Cyberdreams
- Industry: Video games
- Founded: 1990
- Defunct: 1997
- Fate: Defunct
- Successor: None
- Headquarters: Calabasas, California
- Key people: Rolf Klug (owner) Patrick Ketchum (president, 1990–1995) Paul Licari (general manager, 1995–1997)
- Products: Dark Seed series, I Have No Mouth, and I Must Scream

= Cyberdreams =

US video game publisher (1990–1997)

Cyberdreams Interactive Entertainment was a video game publisher located in California that specialized in adventure games developed in collaboration with famous names from the fantasy, horror and science fiction genres between 1990 and 1997.

==History==
Patrick Ketchum, who had founded Datasoft before, founded the company in 1990. In 1995, an "internal shake-up" took place in which the investors removed management and installed a "turnaround management team" that could accomplish the transition to third-party publishing. Ketchum left the company and started a career as a photographer. The company went defunct early in 1997.

Cyberdreams' most successful titles were Dark Seed, incorporating the art of H. R. Giger, and I Have No Mouth, and I Must Scream, based upon Harlan Ellison's short story of the same name. Cyberdreams other published titles included CyberRace, a futuristic racing game using the vehicle designs of Syd Mead, Noir: A Shadowy Thriller, a film noir interactive movie, and a sequel to Dark Seed.

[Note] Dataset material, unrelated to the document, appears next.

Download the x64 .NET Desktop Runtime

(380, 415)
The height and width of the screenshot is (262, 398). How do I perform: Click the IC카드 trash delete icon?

==List of published titles==
- Dark Seed (1992)
- CyberRace (1993)
- Red Hell (1993)
- Dark Seed II (1995)
- I Have No Mouth, and I Must Scream (1995)
- Noir: A Shadowy Thriller (1996)

Titles announced by Cyberdreams but never completed include Hunters of Ralk, a role-playing video game designed by Dungeons & Dragons creator Gary Gygax (with design by Knights of Xentar author David S. Moskowitz), and Wes Craven's Principles of Fear, based on a concept by film director Wes Craven. Other announced, but unreleased games are Evolver, an adaptation of Species, Reverence, and The Incredible Shrinking Character. Only two survived with the help of other publishers: Ares Rising and Blue Heat. Reverence was also eventually leaked as a playable prototype.